歯科医師になるには3000万円から5600万円ほどの学費がかかり、さらに開業には3000万円から5000万円ほどの先行投資が必要だ。これだけの投資をしても、68,000軒もの既存開業医と競うことになり、医療技術はもちろん、経営手腕を発揮しなければ激しい競争は勝ち抜けない。

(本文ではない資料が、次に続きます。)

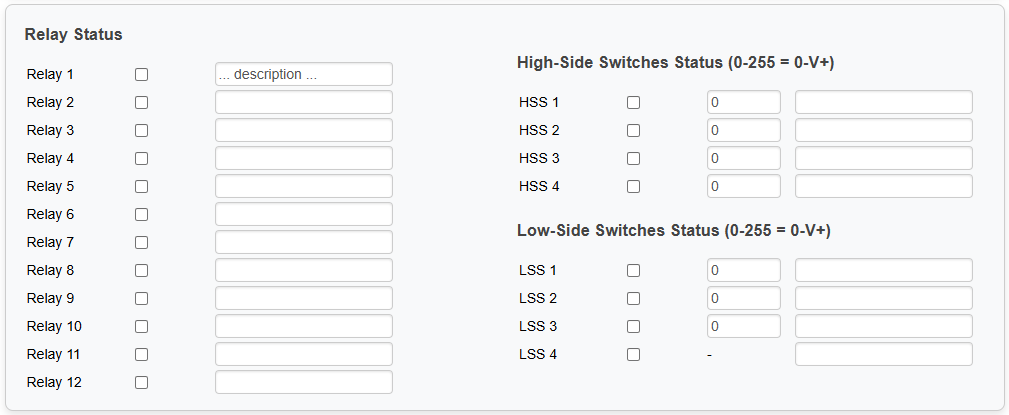Tick the Relay 10 checkbox
1009x415 pixels.
pos(141,326)
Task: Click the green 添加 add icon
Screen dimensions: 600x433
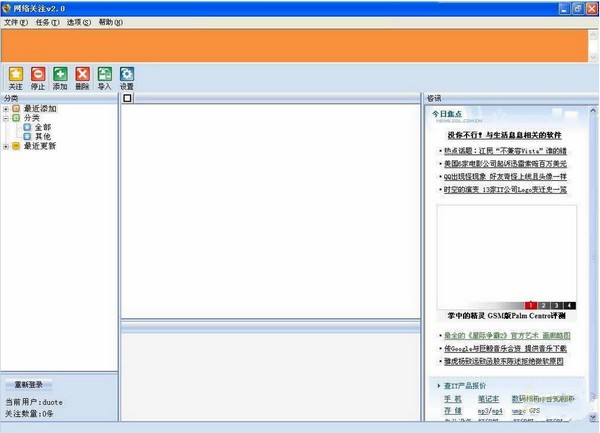Action: [x=60, y=74]
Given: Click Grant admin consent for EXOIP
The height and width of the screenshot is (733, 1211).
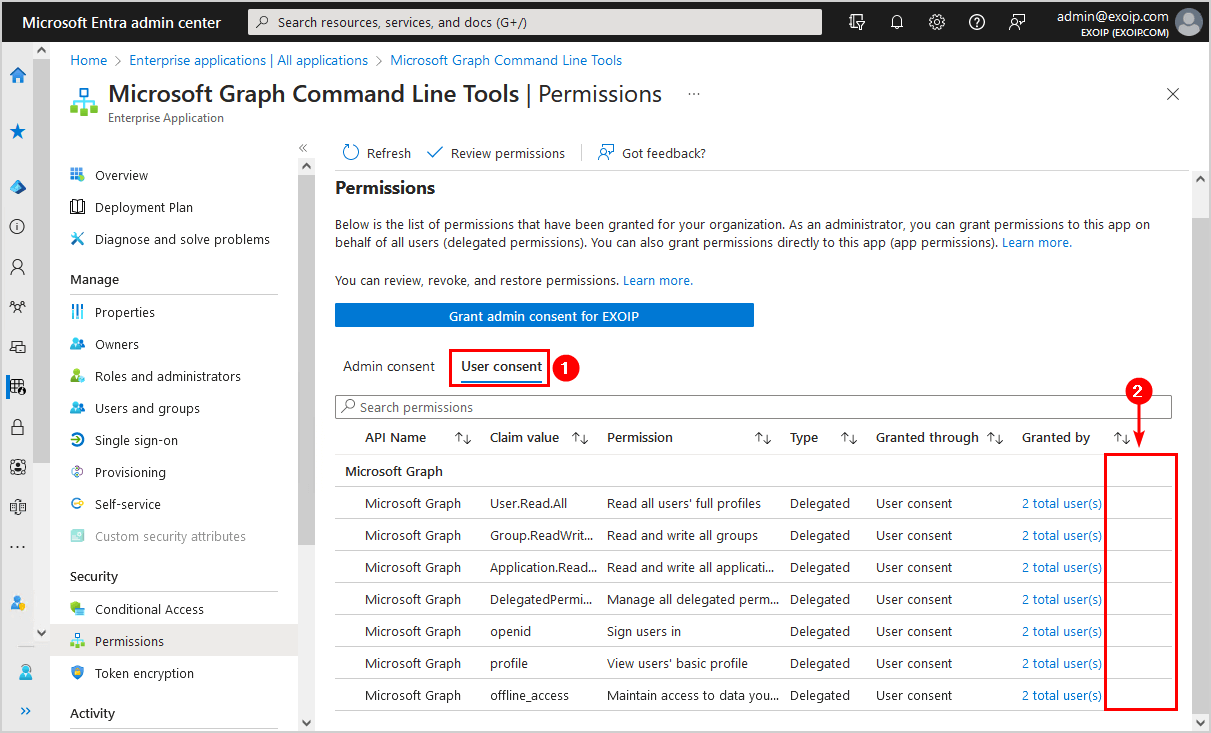Looking at the screenshot, I should (x=544, y=316).
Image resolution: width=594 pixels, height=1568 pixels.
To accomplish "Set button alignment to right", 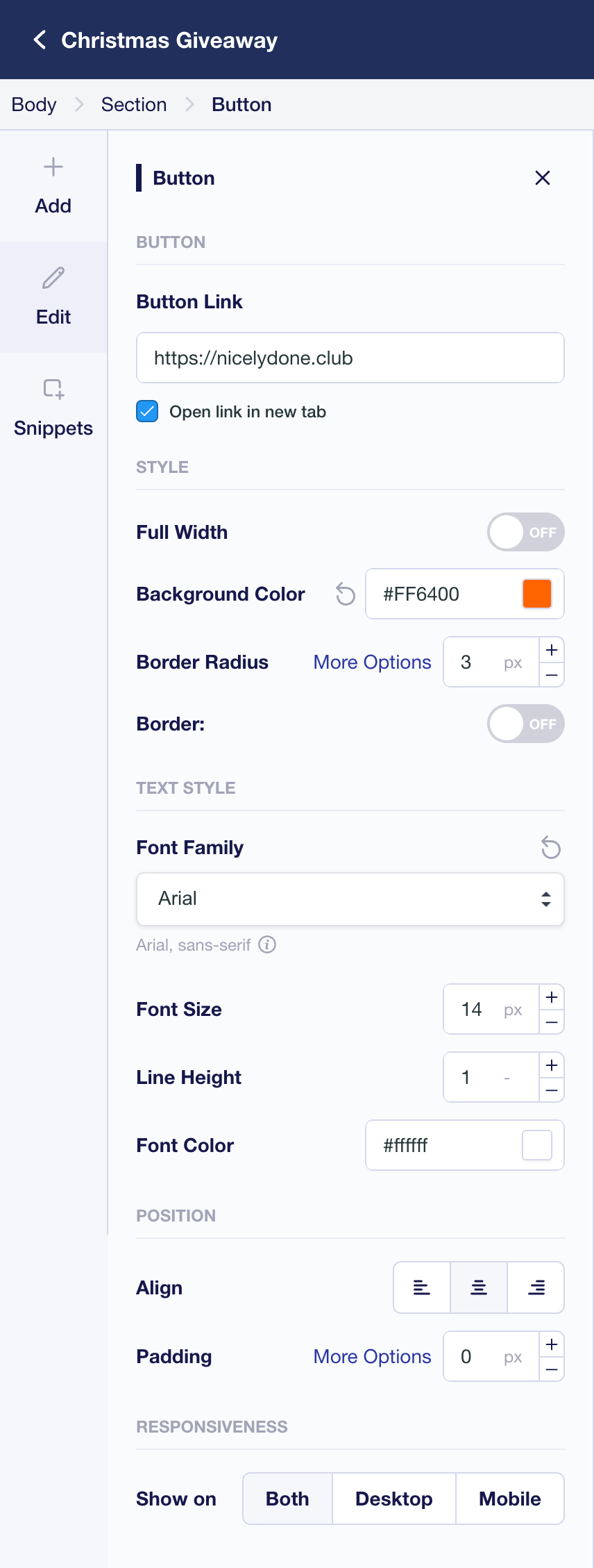I will click(x=536, y=1287).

医療技術は高いが、ライフプランニングの準備が十分でない歯科医師に限定してファイナンシャルアドバイザーを行うのが、Willmake143(福岡県大牟田市、田中健児代表)だ。この会社は、全国にある契約先の歯科医師に対し定期的に金銭的な人生設計の相談に乗っている。先端医療を行う歯科医師を招いたセミナーを定期的に開催し、医療技術の研さんも支援している。
この会社の営業活動は、広告などを行わず既存顧客からの紹介やクチコミだけで行っているところが特徴だ。現在大手保険会社の協賛を得て、大阪歯科大学の学生にライフプランニングに加え歯科医院の経営とマーケティングを教える寄附講座の話が進んでおり、学生に開業後のノウハウ支援も計画している。